ABOUT THIS EXERCISE:
Output exactly the lines that run from the top of the entries to the line holding "Task: Click the BUY price 47983.7", including both of those lines.

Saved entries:
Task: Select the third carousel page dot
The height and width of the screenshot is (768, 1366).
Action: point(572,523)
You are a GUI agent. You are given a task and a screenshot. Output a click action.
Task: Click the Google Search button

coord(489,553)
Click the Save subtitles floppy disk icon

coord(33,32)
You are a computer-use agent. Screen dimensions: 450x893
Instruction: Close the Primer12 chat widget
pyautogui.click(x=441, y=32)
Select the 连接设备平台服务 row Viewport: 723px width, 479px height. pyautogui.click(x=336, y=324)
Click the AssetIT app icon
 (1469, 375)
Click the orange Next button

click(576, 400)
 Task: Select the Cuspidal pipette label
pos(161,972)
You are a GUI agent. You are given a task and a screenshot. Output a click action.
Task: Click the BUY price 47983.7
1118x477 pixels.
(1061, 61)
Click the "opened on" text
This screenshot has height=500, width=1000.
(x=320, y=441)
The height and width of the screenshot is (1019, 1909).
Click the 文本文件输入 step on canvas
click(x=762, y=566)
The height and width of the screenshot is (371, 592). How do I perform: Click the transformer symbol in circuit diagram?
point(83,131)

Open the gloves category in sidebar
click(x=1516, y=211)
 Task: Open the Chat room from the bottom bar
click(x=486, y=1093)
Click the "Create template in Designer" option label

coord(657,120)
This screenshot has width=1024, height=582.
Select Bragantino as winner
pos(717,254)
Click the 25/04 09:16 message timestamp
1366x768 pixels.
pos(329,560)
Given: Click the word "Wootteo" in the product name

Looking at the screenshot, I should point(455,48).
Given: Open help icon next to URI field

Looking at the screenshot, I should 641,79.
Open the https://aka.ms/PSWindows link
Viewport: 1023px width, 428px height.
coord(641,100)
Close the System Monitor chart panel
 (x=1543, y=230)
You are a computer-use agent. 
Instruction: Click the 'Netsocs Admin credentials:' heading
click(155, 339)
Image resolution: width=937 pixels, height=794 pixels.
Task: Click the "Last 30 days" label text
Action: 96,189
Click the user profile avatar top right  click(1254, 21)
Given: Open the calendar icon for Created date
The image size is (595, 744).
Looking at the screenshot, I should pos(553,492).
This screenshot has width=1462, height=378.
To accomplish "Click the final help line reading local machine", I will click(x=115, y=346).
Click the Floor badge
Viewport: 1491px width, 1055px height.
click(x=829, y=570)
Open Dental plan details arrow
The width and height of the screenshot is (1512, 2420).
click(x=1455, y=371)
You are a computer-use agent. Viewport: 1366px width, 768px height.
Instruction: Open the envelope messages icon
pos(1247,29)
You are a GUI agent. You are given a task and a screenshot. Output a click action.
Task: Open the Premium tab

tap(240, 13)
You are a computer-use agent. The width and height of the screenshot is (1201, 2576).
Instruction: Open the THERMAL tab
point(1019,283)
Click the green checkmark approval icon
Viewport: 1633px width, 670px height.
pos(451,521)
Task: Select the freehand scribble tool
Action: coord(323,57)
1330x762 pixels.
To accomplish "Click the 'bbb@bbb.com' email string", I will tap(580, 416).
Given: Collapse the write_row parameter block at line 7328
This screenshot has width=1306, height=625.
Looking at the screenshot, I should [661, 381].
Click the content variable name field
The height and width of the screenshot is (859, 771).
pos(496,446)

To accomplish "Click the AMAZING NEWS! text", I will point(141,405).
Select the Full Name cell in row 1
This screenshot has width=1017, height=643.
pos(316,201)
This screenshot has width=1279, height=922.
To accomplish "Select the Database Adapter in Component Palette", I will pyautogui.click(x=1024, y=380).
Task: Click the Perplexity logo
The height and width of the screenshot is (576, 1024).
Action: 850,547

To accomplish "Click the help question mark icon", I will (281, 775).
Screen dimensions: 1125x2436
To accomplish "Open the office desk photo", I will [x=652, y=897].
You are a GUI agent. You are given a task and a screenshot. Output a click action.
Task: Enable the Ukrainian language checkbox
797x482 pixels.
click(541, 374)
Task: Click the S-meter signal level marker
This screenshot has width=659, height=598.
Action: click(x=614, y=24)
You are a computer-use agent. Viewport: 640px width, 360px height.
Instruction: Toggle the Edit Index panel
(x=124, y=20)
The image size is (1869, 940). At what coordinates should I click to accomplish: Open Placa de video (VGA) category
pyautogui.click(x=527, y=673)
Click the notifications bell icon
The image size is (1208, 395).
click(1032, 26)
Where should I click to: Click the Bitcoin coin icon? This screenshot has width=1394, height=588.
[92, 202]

TASK RESPONSE:
Task: Select the third carousel page dot
The height and width of the screenshot is (768, 1366).
Action: point(572,523)
You are a GUI agent. You are given a task and a screenshot. Output a click action.
Task: Click the Google Search button

coord(489,553)
Click the Save subtitles floppy disk icon

coord(33,32)
You are a computer-use agent. Screen dimensions: 450x893
Instruction: Close the Primer12 chat widget
pyautogui.click(x=441, y=32)
Select the 连接设备平台服务 row Viewport: 723px width, 479px height. pyautogui.click(x=336, y=324)
Click the AssetIT app icon
 (1469, 375)
Click the orange Next button

click(576, 400)
 Task: Select the Cuspidal pipette label
pos(161,972)
You are a GUI agent. You are given a task and a screenshot. Output a click action.
Task: Click the BUY price 47983.7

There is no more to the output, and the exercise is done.